4.3. Lack of Contact Information

If you cannot find an email address, a web form, a phone number, or a mailing address, it is a good indication that the site is not legitimate. Often scam sites will have some contact information, but it will be false. For example, a food supplement scam site might provide a useless email address because they have no intention of providing customer support. They just want to take your money and leave no easy way for you to complain or get a refund. On the other hand, a phishing site will not provide any contact information at all because the last thing they want is to be detected or traced.Legitimate websites want us to get in touch with them, and as a result, will prominently display their contact information. This makes sense because they want to build customer confidence and loyalty. If they are selling something, they want you to buy. If they are providing information, they want you to return. They also want you to tell others about their site, so it stands to reason that they will make it easy for you to contact them.

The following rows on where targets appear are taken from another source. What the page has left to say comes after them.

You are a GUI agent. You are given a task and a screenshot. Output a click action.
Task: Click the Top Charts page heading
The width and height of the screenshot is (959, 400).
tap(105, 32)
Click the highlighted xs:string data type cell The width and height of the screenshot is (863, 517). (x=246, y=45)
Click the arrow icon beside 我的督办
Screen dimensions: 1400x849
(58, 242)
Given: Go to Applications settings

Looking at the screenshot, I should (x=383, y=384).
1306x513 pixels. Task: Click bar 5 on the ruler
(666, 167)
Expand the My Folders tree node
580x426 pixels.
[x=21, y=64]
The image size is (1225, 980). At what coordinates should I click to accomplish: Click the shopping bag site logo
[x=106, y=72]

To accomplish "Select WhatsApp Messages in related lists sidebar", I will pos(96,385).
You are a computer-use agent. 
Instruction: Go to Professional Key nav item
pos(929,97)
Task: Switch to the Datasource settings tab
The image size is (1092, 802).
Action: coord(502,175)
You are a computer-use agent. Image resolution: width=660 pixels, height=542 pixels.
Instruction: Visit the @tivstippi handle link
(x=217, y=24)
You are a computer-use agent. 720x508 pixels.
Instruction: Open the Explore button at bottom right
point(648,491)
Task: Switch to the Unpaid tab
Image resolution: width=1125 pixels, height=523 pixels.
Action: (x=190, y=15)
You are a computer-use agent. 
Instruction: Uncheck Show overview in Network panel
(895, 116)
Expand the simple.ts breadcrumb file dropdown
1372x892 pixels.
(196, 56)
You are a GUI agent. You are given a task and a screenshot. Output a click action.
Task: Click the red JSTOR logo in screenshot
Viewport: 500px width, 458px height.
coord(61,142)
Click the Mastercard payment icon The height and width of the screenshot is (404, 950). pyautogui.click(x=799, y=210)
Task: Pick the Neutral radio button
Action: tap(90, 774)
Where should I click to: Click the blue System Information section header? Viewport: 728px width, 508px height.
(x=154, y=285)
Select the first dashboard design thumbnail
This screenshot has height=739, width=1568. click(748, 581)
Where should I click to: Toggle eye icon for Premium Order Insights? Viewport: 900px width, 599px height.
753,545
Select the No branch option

4.4. Missing Secure Connection Indicators

Since phishing websites are only set up to steal your information, they will not have a secure connection on their site. Any site asking for your personal information that does not have a secure connection should be considered highly suspicious. Never give out personal information on any site if it is not secure. This is the most effective way to avoid phishing scams involving fake websites.Before entering any personal or credit card information on a website, it's essential to ensure that the site is secure. For Internet Explorer users, look at the lower right-hand corner of your browser window. If you see a picture of a lock that is closed, the website is secure. If the lock is open, that website is not secure. Another way to ensure the site is secure is to right-click anywhere on the page and select "Properties". If the URL begins with "https" rather than "http", the "s" stands for secure, and the web page is on a secure server. If the URL begins with "http", the page is not secure.A secure connection is established between two computers. It ensures that the data passed between them is kept private and safe from tampering. Web pages that are secure will keep the user's data safe and secure from hackers or identity thieves. When a page is not secure, it will be easier for a hacker to break into the page and take a user's personal information. Missing secure connection indicators are a very big hint that you may be on a phishing website.